After capturing his first title in Britain for 26 months, the 27-year-old provisional world No 1 revealed that fellow Welshman Joe Calzaghe retaining the World Boxing Organisation super-middleweight crown in Newcastle on Saturday night had spurred his own performance last night.
Williams beat Irishman Ken Doherty 10-9 in a dogged, gruelling duel in which play lasted a few seconds short of four hours 45 minutes and ended at 11.12pm.
"After I beat Peter Ebdon in the semi-final on Saturday night I went back to my hotel and watched the Calzaghe fight on television," said Williams. "His victory inspired me for the final and I wanted to make it a Welsh double triumph for Christmas.

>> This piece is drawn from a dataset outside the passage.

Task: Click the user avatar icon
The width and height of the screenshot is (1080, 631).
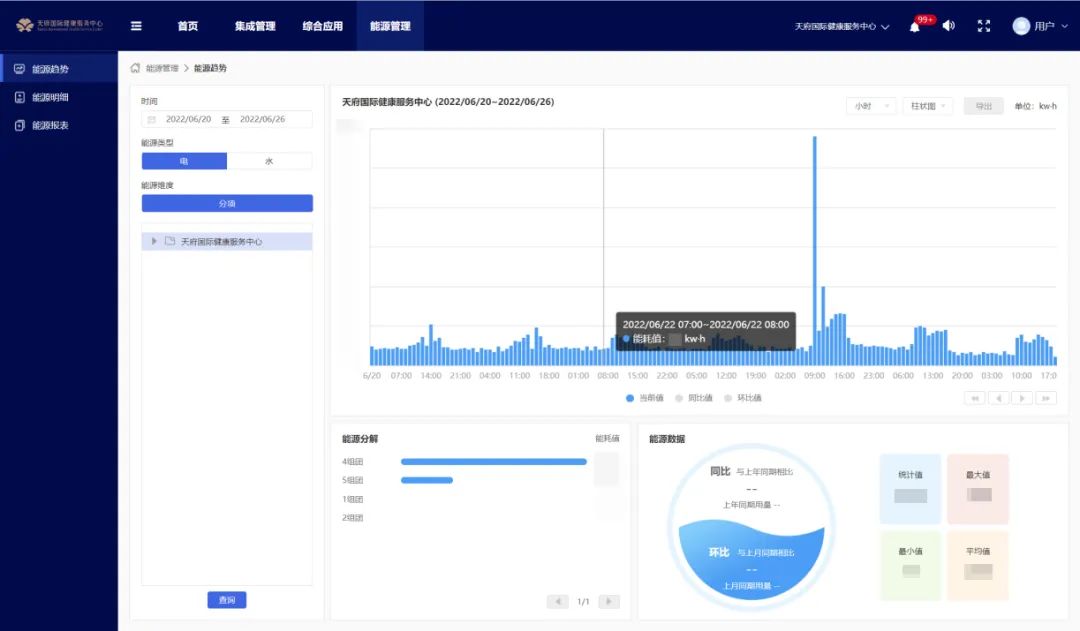Action: tap(1021, 26)
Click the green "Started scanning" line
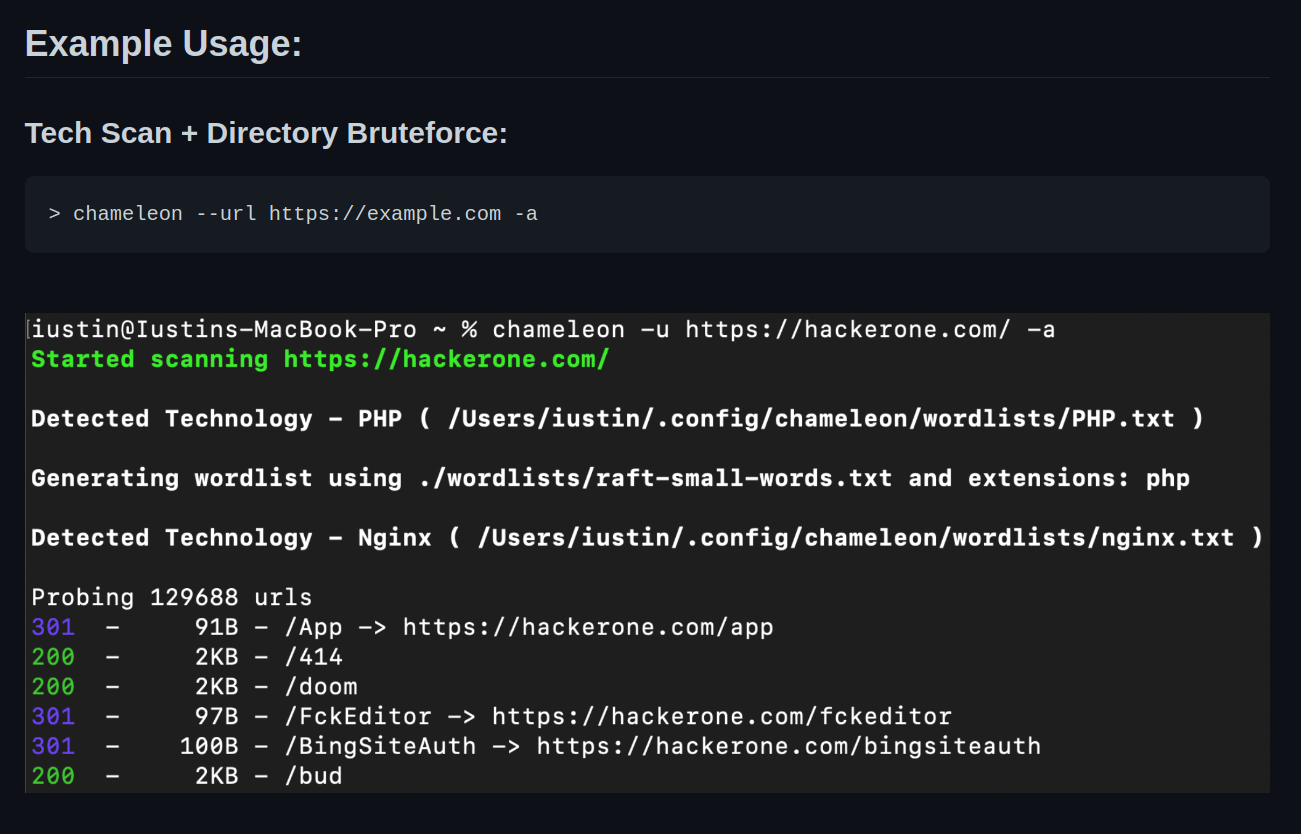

"Calzaghe and me are not bad friends and he sent me a message before the snooker final wishing me good luck."
Williams was in great potting form to crush world champion Ebdon 9-3 for the right to take on Doherty in the final.
From 3-2 down yesterday afternoon Williams hit back to lead the Irishman 5-3. An awesomely magnificent long pot on green in the eighth frame set him up to snatch a two-frame lead going into the climax to the two-week long tournament.
Doherty won the evening's first three frames to lead 6-5. Williams fired back with a superb 119 break to level the match, the only century break of a final containing many superb long pots and lots of brilliant positional play but strewn with errors and glaring misses in several scrappy frames.
Williams went two ahead at 9-7 with winning breaks of 74 and then 78 in the 15th and 16th frames, but Doherty kept his hopes alive by winning a scrappy 17th and shooting an impressive 79 break in the 18th to take the match to a final frame decider.
At 28-17 ahead Doherty had a disastrous shot which saw the white roll into a pocket and open the way for Williams to finish the job with a 70 break and the Irishman conceded.
"I am feeling drained. That match took a lot out of me," said Williams, adding that he owes a great deal to former world champion Terry Griffiths, who has been coaching him for the past few weeks.
"If it had not been for Terry Griffiths I would not have won.
"I went to see Terry after the LG Cup or maybe the British Open and he has helped me a lot. He has helped me with my mind. I owe him a big thank-you."
A disappointed Doherty, beaten in the UK final for the second successive year, said; "It was a great match, a pulsating final with a lot of tension.
"I misjudged a shot in that final frame and he took advantage and he's going home with the trophy and I'm not. It is disappointing to lose. But I'll bounce back."